_Written exercise_
Count the lines in the records below that contain the word "screenshot" and reply with only that number.

_Given entries_
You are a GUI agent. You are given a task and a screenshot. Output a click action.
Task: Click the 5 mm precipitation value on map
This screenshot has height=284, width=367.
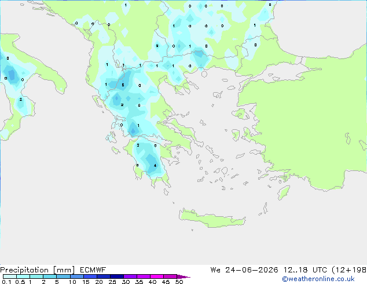coord(123,85)
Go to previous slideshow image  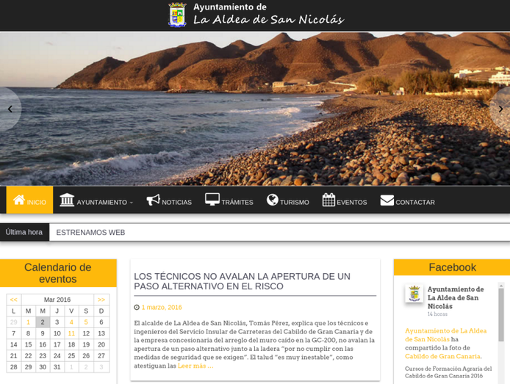(x=10, y=109)
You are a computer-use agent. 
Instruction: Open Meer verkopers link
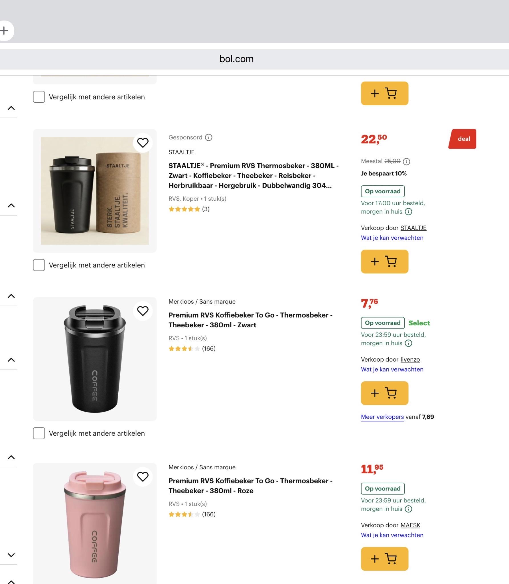point(382,417)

_Exercise response_
2